▶ [Task goal] Nothing but the lines from the one containing "Given: Select the All group button" to the end of the data should be copied, exactly, and the pictures stay out.

Saved data entries:
● ● ● ● ● ● ●
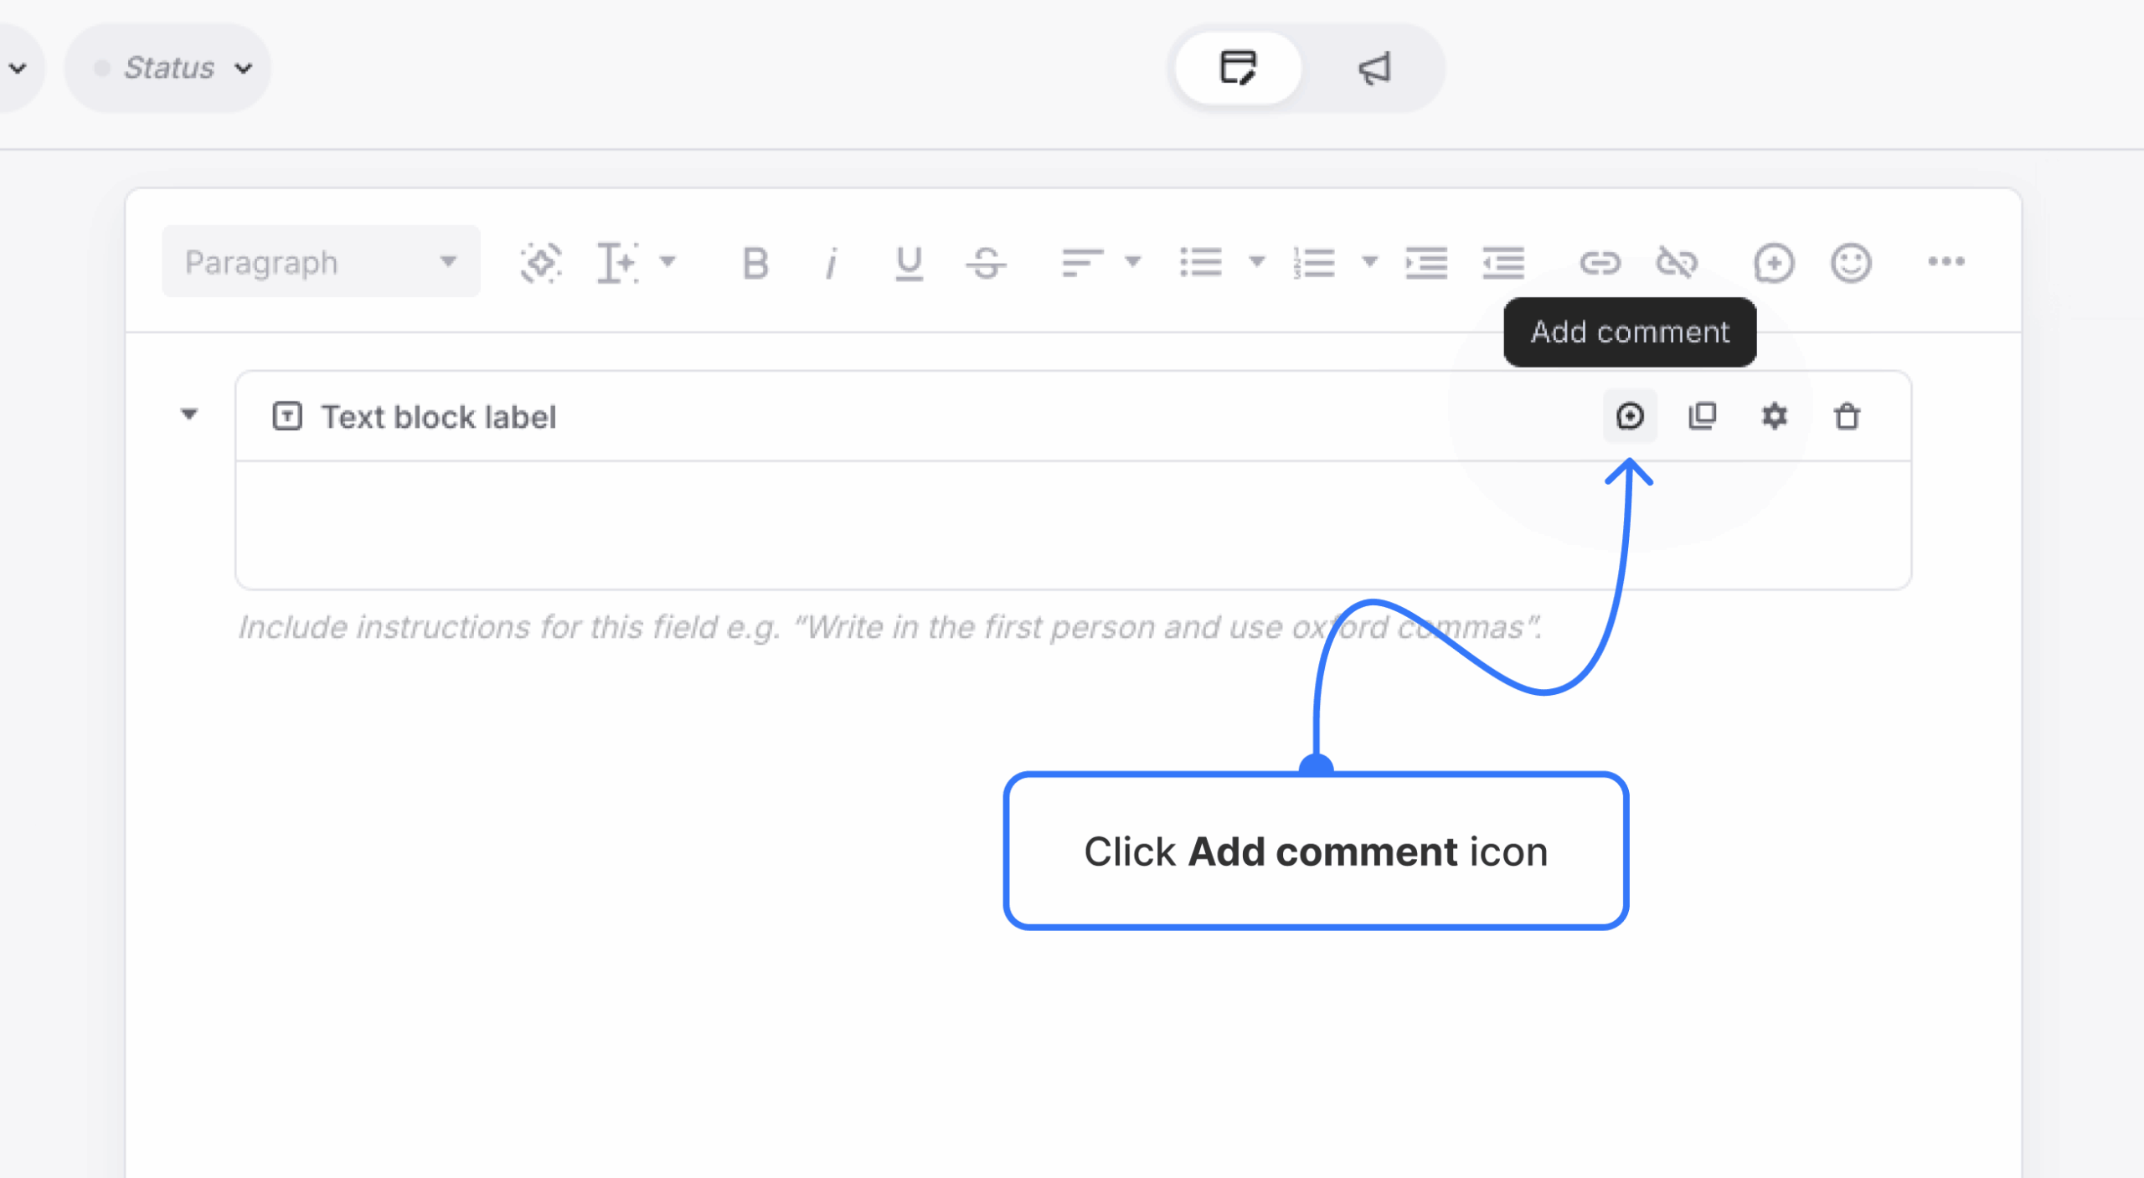The image size is (2144, 1178).
Task: Select the editor view toggle
Action: [x=1237, y=68]
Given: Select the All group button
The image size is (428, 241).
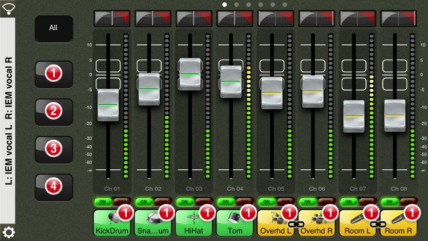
● ● ● ● ● ● ●
▶ [Answer to the exercise]
Given: Select the All group button
The image size is (428, 241).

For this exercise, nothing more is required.